Cour d’appel de Versailles, le 28 mars 2012, n°09/00489

Une salariée, engagée en 2003 en qualité d’ingénieur, a été licenciée pour insuffisance professionnelle peu après son retour d’un congé maternité. L’employeur lui reprochait des erreurs dans le suivi d’études géotechniques et l’omission de relevés topographiques. La salariée a saisi le Conseil de prud’hommes d’Argenteuil, qui a jugé le licenciement dépourvu de cause réelle et sérieuse par jugement du 6 juillet 2010. L’employeur a interjeté appel de cette décision devant la Cour d’appel de Versailles. Par arrêt du 28 mars 2012, la cour a confirmé le jugement des premiers juges. Elle a rejeté les griefs de l’employeur et a condamné ce dernier au paiement de dommages-intérêts et d’un complément d’indemnité conventionnelle. La décision soulève la question de savoir dans quelle mesure une erreur professionnelle, partagée par la hiérarchie et intervenant dans un contexte organisationnel défaillant, peut caractériser une insuffisance professionnelle justifiant un licenciement. L’arrêt retient que les faits reprochés ne sont pas imputables à la salariée et confirme l’absence de cause réelle et sérieuse.

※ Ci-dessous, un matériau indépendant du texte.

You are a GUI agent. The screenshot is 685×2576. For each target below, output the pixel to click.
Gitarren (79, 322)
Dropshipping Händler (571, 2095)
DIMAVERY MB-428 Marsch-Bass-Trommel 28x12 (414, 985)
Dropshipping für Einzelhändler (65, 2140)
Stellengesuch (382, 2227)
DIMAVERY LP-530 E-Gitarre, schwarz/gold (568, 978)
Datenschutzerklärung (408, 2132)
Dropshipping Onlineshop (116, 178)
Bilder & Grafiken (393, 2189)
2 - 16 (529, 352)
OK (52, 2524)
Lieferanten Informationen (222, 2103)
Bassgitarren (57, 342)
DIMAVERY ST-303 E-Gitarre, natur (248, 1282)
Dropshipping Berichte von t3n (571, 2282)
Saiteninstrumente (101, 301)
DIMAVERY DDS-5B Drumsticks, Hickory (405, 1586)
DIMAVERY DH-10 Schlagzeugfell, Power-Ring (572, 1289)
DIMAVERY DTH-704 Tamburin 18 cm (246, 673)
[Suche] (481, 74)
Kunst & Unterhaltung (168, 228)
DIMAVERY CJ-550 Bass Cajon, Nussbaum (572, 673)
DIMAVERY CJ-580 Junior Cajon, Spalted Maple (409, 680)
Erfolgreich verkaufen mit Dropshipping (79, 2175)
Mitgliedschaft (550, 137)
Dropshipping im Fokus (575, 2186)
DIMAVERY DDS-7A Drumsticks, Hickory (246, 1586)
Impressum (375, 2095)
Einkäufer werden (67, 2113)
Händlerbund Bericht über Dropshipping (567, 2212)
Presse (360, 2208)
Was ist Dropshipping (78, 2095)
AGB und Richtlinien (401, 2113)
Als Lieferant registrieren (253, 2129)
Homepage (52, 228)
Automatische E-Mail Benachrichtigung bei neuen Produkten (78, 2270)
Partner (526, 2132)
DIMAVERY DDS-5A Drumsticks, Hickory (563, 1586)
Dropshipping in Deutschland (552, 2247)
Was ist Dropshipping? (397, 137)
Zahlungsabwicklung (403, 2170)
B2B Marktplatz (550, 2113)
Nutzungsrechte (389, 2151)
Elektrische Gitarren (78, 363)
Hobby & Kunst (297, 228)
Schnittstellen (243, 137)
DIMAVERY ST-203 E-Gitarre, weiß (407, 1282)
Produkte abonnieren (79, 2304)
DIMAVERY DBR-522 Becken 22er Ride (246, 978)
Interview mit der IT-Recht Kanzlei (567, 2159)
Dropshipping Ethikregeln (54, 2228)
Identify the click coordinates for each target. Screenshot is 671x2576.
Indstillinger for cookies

**La caractérisation exigeante de l’insuffisance professionnelle**

L’arrêt rappelle les conditions strictes d’imputation d’une faute professionnelle à un salarié. La cour procède à un examen détaillé et critique des griefs avancés par l’employeur. Concernant l’erreur dans le périmètre d’investigations géotechniques, elle constate que celle-ci, bien que réelle, “a été partagée pendant plusieurs mois par les autres participants”. Elle relève surtout que “les investigations prévues par la salariée ont été validées par ses supérieurs hiérarchiques et par le Conseil Général avant d’être remises en cause”. Le défaut de suivi reproché ne peut donc lui être personnellement imputé. S’agissant de l’omission des relevés topographiques, la cour estime que “la mission donnée […] n’a pas été clairement et complètement formulée” et que “les précisions sur l’étendue de celle-ci n’ont été données […] qu’après le départ de la salariée”. Elle en conclut qu’“il existe en toute hypothèse un doute sérieux sur le caractère fautif de l’omission”. L’arrêt applique ainsi une conception rigoureuse de l’insuffisance professionnelle, qui doit être personnelle, établie et non couverte par l’organisation de l’entreprise. “La seule erreur […] ne suffit pas à caractériser l’insuffisance professionnelle”, énonce la cour, refusant de faire peser sur la salariée la responsabilité de dysfonctionnements collectifs ou managériaux.

**La consécration d’un principe protecteur contre les licenciements abusifs**

La portée de l’arrêt dépasse le simple cas d’espèce et renforce la protection du salarié face à un licenciement disciplinaire. En exigeant un lien de causalité direct et certain entre la faute alléguée et le salarié, la cour protège ce dernier contre des licenciements fondés sur des prétextes. Cette analyse rejoint la jurisprudence constante de la Chambre sociale de la Cour de cassation, qui exige une cause réelle et sérieuse. L’arrêt rappelle utilement que la validation d’un travail par la hiérarchie neutralise le grief ultérieur de l’employeur. Il affirme également qu’une instruction défaillante constitue un obstacle à la caractérisation d’une faute. Cette solution s’inscrit dans un souci d’équilibre contractuel et de sécurité juridique. Elle prévient les risques d’arbitraire en imposant à l’employeur une charge de preuve substantielle. La décision peut être vue comme une application concrète du principe de faveur et de la nécessité d’une motivation précise et objective du licenciement. Elle limite les possibilités pour l’employeur de se prévaloir d’erreurs qui relèvent en réalité de son propre défaut d’organisation ou de contrôle.

Source : Cour de cassation – Base Open Data « Judilibre » & « Légifrance ».